As The Skeptical Raptor suggests, evidence against a hypothesis is more powerful than evidence in favour of it. In other words, if you have three bits of evidence in favour of a theory and only one against it, the theory is wrong. It might not be entirely wrong (as in the gravity example above), but something about it needs to be changed to more accurately represent what is happening.

This is why so-called scientific laws are not carved in stone. Just like national laws, they can change.

Scientists face a lot of criticism when they announce that they were wrong about something. Also when they refuse to state anything with 100% certainty.

But what they are trying to say is that, while there is no absolute truth, there are degrees of validity.

Additionally, a theory is only based on the scientific method if people can imagine a way to test or disprove that theory.

If there is no way to test it, then there is also no way to prove it or argue it either way. We’ve left the realm of science to enter the realm of philosophy (which, by the way, has a lot of value in its right).

One of psychoanalyst Sigmund Freud’s more infamous theories says that all girls experience penis envy, recognizing the male sex organ as superior to their own. When challenged with evidence that went against his theory, namely that many girls and women say they do not have penis envy, Freud simply asserted that they were in denial.

This is an example of how logic can fail us by denying or explaining away contradictory evidence. Evidence is more important than logic and the hypothetical plausibility of a theory based on logic alone says little about how a process might actually play out in the real world. We can imagine all kinds of logically possible beings, processes, and events. Both Freud’s theory and his explanation of contradictory evidence sound logical and plausible. But as soon as he explains away the gaps with circular logic that draws on no evidence, the theory stops being scientific. You can no longer falsify (i.e. come up with a way to test his theory) since there is nothing observable (i.e. no evidence). We are forced to toss the whole thing out the window.

Real scientists and seekers of knowledge are always trying to disprove their own theories. They don’t need something to be right just because they have always thought it must be true. Instead, they constantly re-examine their assumptions and come up with new ways to disprove existing explanations.

Of course, if people test a theory for decades and centuries with no successful disproof, then the theory generally becomes established as fact. In careless everyday speech, many people including scientists will say it is therefore “true,” but I would recommend being more specific in what we say.

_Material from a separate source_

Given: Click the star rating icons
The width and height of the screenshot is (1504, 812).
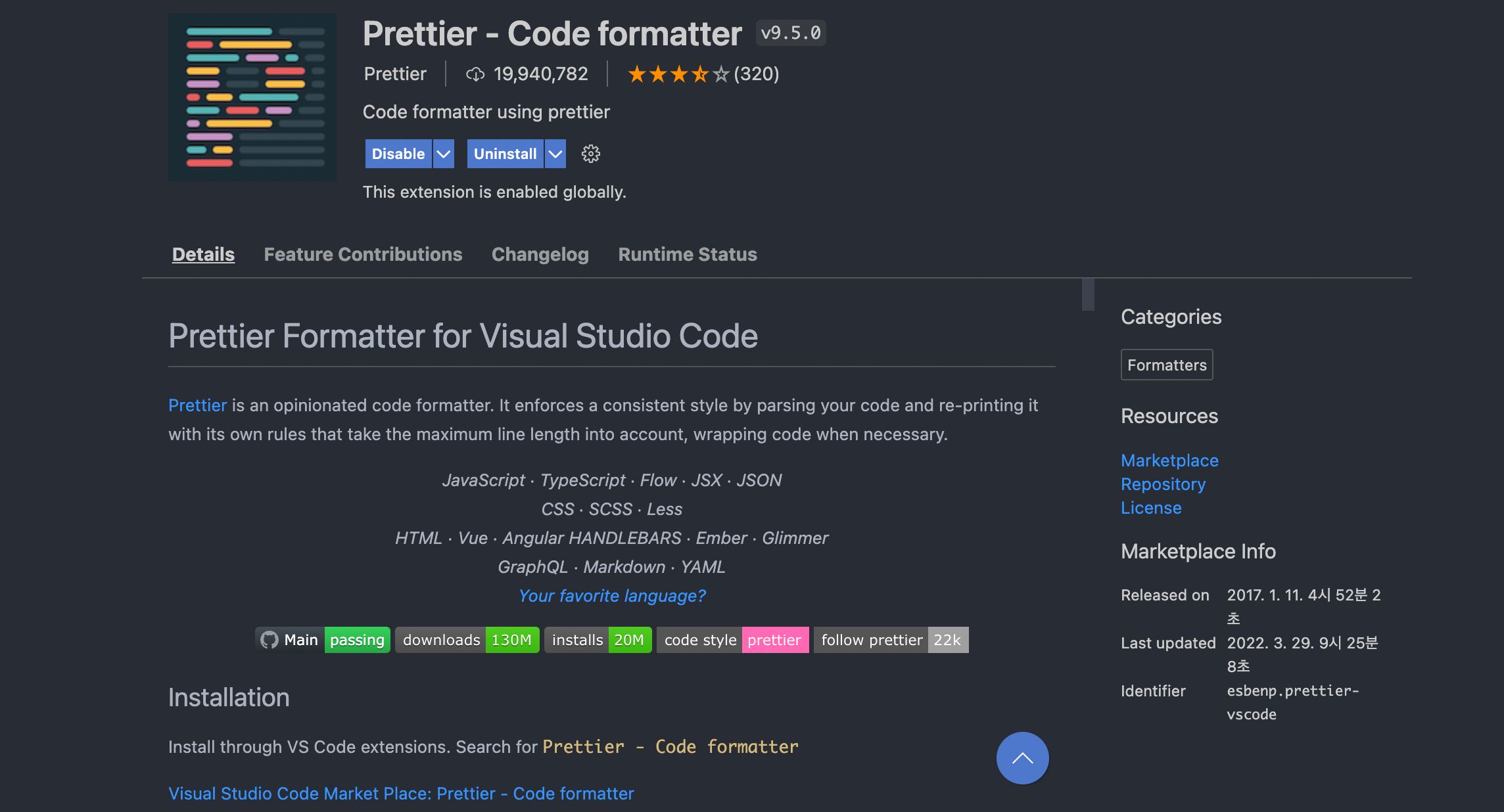Looking at the screenshot, I should (x=678, y=74).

Otherwise, we risk obscuring that in this context the word “true” simply means “rigorously tested but never disproven.” If contradictory evidence surfaced, we would accept the error in the original theory.

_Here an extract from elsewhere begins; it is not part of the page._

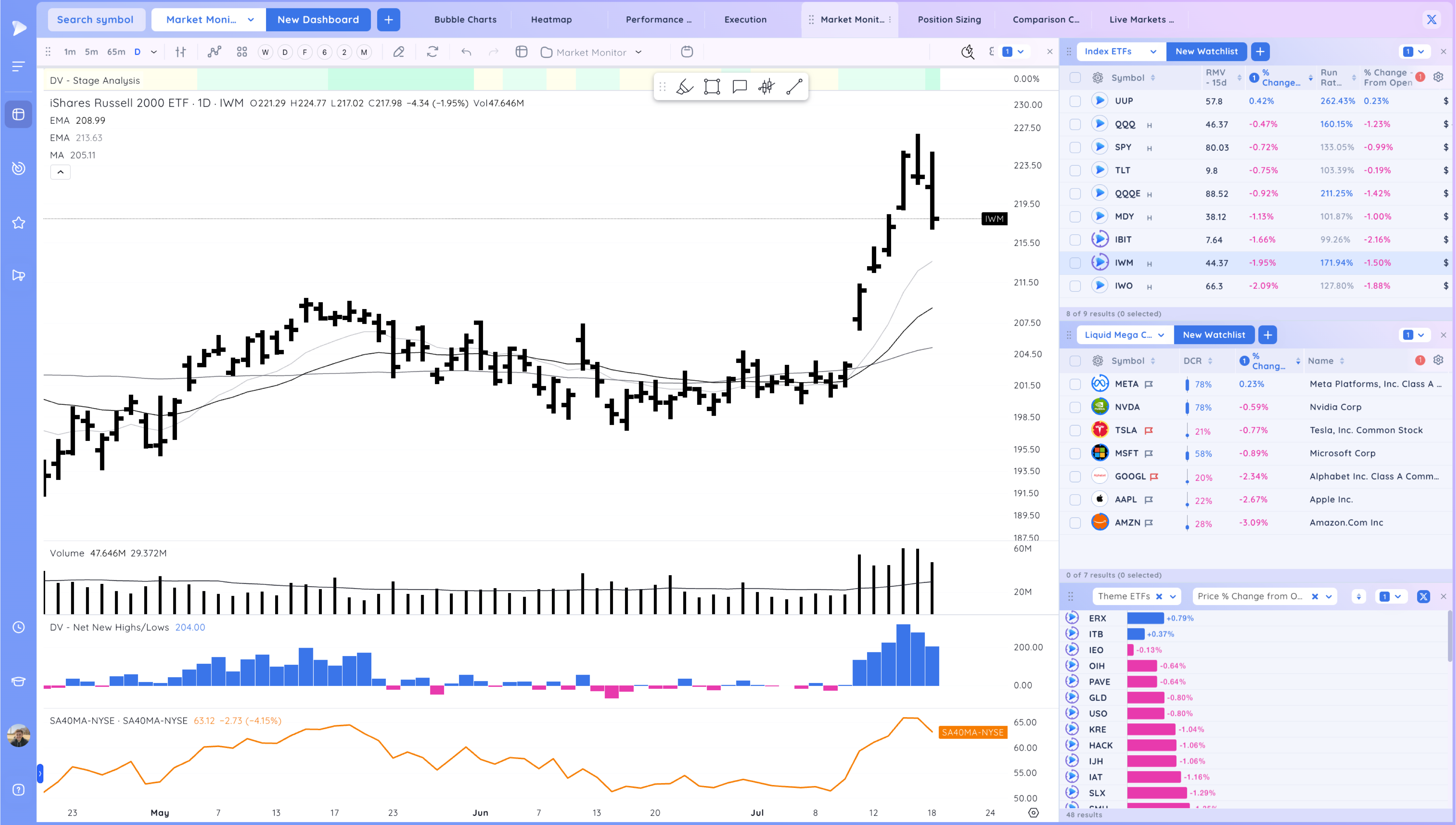Expand the Index ETFs watchlist dropdown
This screenshot has width=1456, height=825.
[x=1153, y=52]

Science requires a flexible mind, as well as an acceptance of uncertainty.

On a final note, I use the word “disproof” above, which is probably more recent incarnation than the word “proof.” Originally, to “prove” something meant to test it, as in its derivative word “probation.” Knowing this helps us understand what the scientific method means by proving something is true – it actually means the opposite of what we might think: you can only prove a theory by seeking to show it is false, but failing to find evidence that goes against it.